#### Request 1
Please pick out each line of the records below that contains the word "agent" and copy it. Case counts.

— START Given text —

Question

A battery with EMF 90.0 V has internal resistance R_b = 9.10 Ohm. What is the reading V_v of a voltmeter having total resistance R_v = 470 Ohm when it is placed across the terminals of the battery? Express your answer with three significant figures. What is the maximum value that the ratio R_b/R_v may have if the percent error in the reading of the EMF of a battery is not to exceed 3.50%? Express your answer with three significant figures.

Answer 1

Part A :The voltmeter reads the voltage which is equal to the voltage drop across the resistance R_v

V_v = I R_v   ------------------(1)

here "I" is the current in the circuit

Equivalent resistance of the circuit is

R_eq = R_b + R_v   ( R_b , R_v are in series )

R_eq = (9.10 $\Omega$ + 470 $\Omega$ ) = 479.10 $\Omega$ .

— END Given text —
— START Information provided —

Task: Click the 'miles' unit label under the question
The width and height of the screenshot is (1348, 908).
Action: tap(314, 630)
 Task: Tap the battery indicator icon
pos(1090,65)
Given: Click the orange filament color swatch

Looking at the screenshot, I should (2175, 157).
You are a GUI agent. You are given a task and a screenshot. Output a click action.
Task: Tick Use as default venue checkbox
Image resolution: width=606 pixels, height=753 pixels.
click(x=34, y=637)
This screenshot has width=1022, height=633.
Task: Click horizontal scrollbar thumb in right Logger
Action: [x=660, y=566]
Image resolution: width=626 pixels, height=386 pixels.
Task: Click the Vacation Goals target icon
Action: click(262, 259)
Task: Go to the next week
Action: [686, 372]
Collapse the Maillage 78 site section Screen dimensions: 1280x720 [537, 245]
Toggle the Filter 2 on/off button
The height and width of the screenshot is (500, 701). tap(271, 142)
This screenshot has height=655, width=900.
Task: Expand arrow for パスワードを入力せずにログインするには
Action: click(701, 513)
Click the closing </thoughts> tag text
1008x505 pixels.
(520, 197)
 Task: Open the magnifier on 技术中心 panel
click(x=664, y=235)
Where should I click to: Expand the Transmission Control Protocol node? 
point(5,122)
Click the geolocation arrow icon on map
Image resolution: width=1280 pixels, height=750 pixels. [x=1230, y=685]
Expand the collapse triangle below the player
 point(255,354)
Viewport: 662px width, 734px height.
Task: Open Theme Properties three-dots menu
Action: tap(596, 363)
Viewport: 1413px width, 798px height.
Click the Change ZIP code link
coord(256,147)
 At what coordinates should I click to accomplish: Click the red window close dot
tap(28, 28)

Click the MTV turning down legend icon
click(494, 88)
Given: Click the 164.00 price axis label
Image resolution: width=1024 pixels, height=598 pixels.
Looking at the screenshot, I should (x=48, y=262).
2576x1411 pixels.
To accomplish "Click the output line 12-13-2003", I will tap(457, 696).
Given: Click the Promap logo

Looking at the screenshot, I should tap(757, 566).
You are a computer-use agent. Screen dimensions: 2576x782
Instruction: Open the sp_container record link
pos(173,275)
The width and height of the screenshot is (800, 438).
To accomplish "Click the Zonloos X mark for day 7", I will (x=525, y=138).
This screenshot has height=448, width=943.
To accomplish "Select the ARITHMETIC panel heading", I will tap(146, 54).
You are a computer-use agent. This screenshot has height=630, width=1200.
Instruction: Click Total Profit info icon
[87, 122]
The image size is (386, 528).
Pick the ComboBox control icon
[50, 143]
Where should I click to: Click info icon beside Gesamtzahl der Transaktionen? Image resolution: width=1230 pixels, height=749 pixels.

— END Information provided —

#### Request 2
Give what follows the last line of the battery and voltmeter problem above, carrying its solution onward.

#### Task output 1
You are a GUI agent. You are given a task and a screenshot. Output a click action.
You are a computer-use agent. Screen dimensions: 2576x782
You are a computer-use agent. This screenshot has height=630, width=1200.

#### Task output 2
Now the current in the circuit is I = EMF / (R_eq)

I = 90.0 V / ( 479.10 $\Omega$)

I = 0.1879 A.

now from (1) substituting all values we get

V_v = ( 0.1879 A ) ( 470 $\Omega$ )

V_v = 88.31 V

Part B : Percent error of the reading of the EMF of a battery is

E = (V - V_v ) / V { E= Error , V =EMF = I ( R_b + R_v ) and V_v = I R_v }

E = [ I ( R_b + R_v ) -  I R_v ] / [ I ( R_b + R_v )]

E = [ R_b / (R_b + R_v ) ]

R_b E + R_v E = R_b

R_b (1-E) = E R_v

R_b / R_v = E / (1-E)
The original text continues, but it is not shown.